Fingers That Store Digital Files
Finnish programmer Jalava has developed a prosthetic finger 2 GB digital storage capability. The finger can directly be inserted into the computer and can be removed at will from the hand. He is currently working on creating wireless connectivity of the finger (Pal, 2014).
Conclusion
As discussed above, artificial organs can have a variety of uses and they impact the life of a human being positively. Those people with different challenges including brain injuries, infertility in women and the disabled or those unable to walk can have the reason to smile given that the application of these manmade organs can restore the normal functionality. For instance if one was unable to walk, they can do so through the use of artificial legs and if they are suffering from poor sight or total blindness, the use of artificial eyes can be of great help.
The ability to make use of different tissue engineering techniques to come up with an autologous vascular grafts or any other human body organ for surgical purposes and reconstruction has become clinical reality.
References
Badylak, S. F., Weiss, D. J., Caplan, A., & Macchiarini, P. (2012). Engineered whole organs and complex tissues. The Lancet , 379 (9819), 943-952.
Cheng, A. A., & Lu, T. K. (2012). Synthetic biology: an emerging engineering discipline. Annual review of biomedical engineering , 14 , 155-178.

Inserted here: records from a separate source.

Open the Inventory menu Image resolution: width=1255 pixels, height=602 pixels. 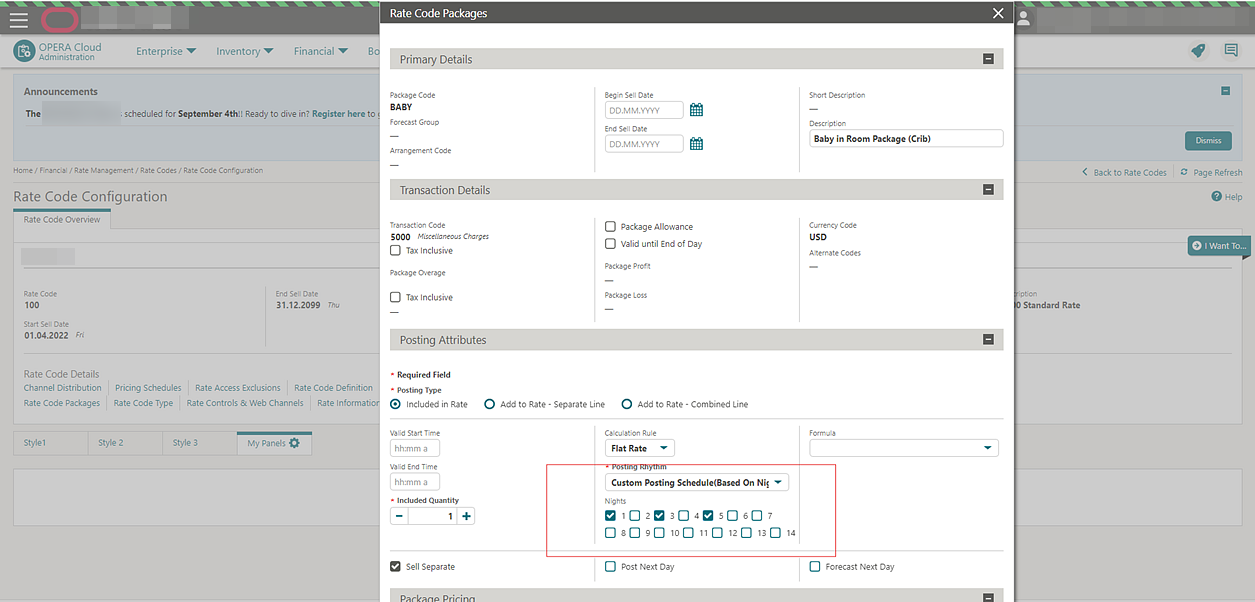(x=238, y=51)

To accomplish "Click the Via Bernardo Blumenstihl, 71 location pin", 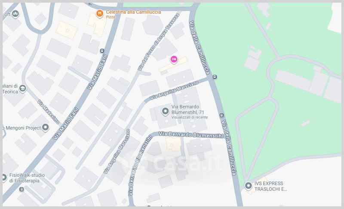I will point(165,111).
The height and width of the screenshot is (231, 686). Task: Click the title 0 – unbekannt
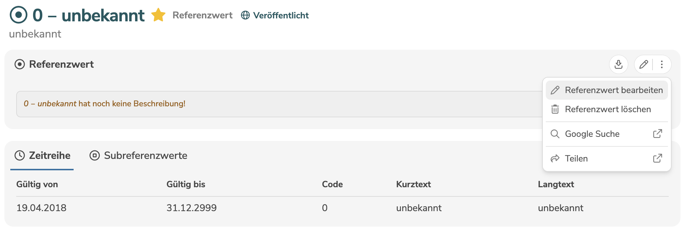88,15
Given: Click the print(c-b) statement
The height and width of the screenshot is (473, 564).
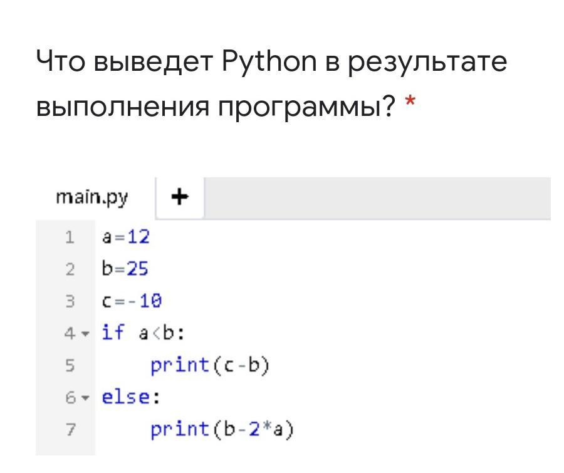Looking at the screenshot, I should coord(209,365).
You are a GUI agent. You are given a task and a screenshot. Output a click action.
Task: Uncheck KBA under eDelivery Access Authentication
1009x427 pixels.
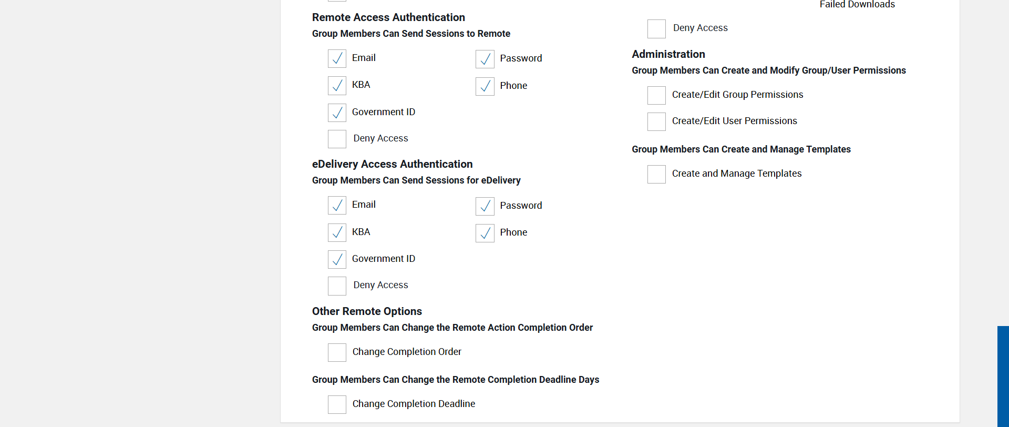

Nevens, F., & Laleman, W. (2012). Artificial liver support devices as treatment option for liver failure. Best Practice & Research Clinical Gastroenterology , 26 (1), 17-26.
Pal, S. (2014). Design of artificial human joints & organs . Springer US, 20-89.
Wang, H., Feng, Y., Zhao, H., Xiao, R., Lu, J., Zhang, L., & Guo, J. (2012). Electrospun hemocompatible PU/gelatin-heparin nanofibrous bilayer scaffolds as potential artificial blood vessels. Macromolecular research , 20 (4), 347-350.